Exercice A:
Recopiez intégralement, sans rien modifier, le texte ci-dessous sur la centième journée internationale des droits de la femme.
----
Afin de marquer symboliquement la centième journée internationale des droits de la femme, monsieur Nicolas Sarkozy a décidé de rester à la maison: il est vrai qu'on le voyait mal, flanqué de mesdames Bachelot et Morano, présider à la réouverture d'un centre d'interruption volontaire de grossesse...
Par exemple.
Il recevra, nous dit-on, "les associations membres du collectif «Grande cause nationale 2010»".
"Cette réunion de travail permettra de dresser un bilan d'étape des actions entreprises, notamment dans le cadre du plan triennal de lutte contre les violences faites aux femmes 2008-2010, et d'évoquer les pistes permettant de renforcer la prévention et la protection des victimes de ces actes de violence".
Ce vague "collectif" regroupe probablement les associations qui ont reçu le "label Grande Cause Nationale", attribué par le premier ministre "à des organismes à but non lucratif qui souhaitent organiser des campagnes faisant appel à la générosité publique" et leur permettant "d'obtenir des diffusions gratuites (...) sur les services des sociétés nationales de programme, France Télévisions et Radio France", comme nous l'explique un encadré pédagogique sur la page du Portail du Gouvernement annonçant l'heureuse décision de monsieur Fillon de désigner "la lutte contre les violences faites aux femmes" comme «Grande cause nationale 2010».
----
Exercice B:
Repérez dans la liste ci-dessous toutes les lignes où figure la chaîne « Ioannina », puis recopiez chacune d'elles.
----
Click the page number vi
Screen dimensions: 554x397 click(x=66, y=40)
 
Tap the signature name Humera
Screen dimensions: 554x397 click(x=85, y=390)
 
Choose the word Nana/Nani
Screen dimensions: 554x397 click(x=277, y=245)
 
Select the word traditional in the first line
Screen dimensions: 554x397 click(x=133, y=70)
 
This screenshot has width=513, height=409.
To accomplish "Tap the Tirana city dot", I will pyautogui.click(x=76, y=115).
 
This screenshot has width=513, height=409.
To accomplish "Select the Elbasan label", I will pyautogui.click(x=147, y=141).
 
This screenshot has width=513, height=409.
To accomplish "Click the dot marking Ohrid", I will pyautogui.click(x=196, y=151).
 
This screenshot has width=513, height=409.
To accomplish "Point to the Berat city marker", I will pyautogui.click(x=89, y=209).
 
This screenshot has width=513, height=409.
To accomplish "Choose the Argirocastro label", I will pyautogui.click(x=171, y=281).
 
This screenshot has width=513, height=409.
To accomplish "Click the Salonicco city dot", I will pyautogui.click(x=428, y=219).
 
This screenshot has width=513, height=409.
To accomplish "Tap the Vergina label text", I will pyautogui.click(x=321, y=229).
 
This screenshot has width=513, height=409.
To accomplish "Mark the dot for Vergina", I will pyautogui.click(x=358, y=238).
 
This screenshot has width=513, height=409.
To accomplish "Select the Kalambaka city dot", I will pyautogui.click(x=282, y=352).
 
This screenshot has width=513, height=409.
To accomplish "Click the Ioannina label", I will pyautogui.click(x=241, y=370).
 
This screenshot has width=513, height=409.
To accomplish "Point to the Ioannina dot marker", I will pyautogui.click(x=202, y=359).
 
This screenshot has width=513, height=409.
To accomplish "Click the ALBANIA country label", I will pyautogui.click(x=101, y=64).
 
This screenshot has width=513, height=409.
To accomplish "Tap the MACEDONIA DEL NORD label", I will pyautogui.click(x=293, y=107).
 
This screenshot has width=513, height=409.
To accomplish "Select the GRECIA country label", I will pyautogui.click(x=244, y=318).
----
Réponse complète A:
Afin de marquer symboliquement la centième journée internationale des droits de la femme, monsieur Nicolas Sarkozy a décidé de rester à la maison: il est vrai qu'on le voyait mal, flanqué de mesdames Bachelot et Morano, présider à la réouverture d'un centre d'interruption volontaire de grossesse...
Par exemple.
Il recevra, nous dit-on, "les associations membres du collectif «Grande cause nationale 2010»".
"Cette réunion de travail permettra de dresser un bilan d'étape des actions entreprises, notamment dans le cadre du plan triennal de lutte contre les violences faites aux femmes 2008-2010, et d'évoquer les pistes permettant de renforcer la prévention et la protection des victimes de ces actes de violence".
Ce vague "collectif" regroupe probablement les associations qui ont reçu le "label Grande Cause Nationale", attribué par le premier ministre "à des organismes à but non lucratif qui souhaitent organiser des campagnes faisant appel à la générosité publique" et leur permettant "d'obtenir des diffusions gratuites (...) sur les services des sociétés nationales de programme, France Télévisions et Radio France", comme nous l'explique un encadré pédagogique sur la page du Portail du Gouvernement annonçant l'heureuse décision de monsieur Fillon de désigner "la lutte contre les violences faites aux femmes" comme «Grande cause nationale 2010».

Réponse complète B:
To accomplish "Click the Ioannina label", I will pyautogui.click(x=241, y=370).
To accomplish "Point to the Ioannina dot marker", I will pyautogui.click(x=202, y=359).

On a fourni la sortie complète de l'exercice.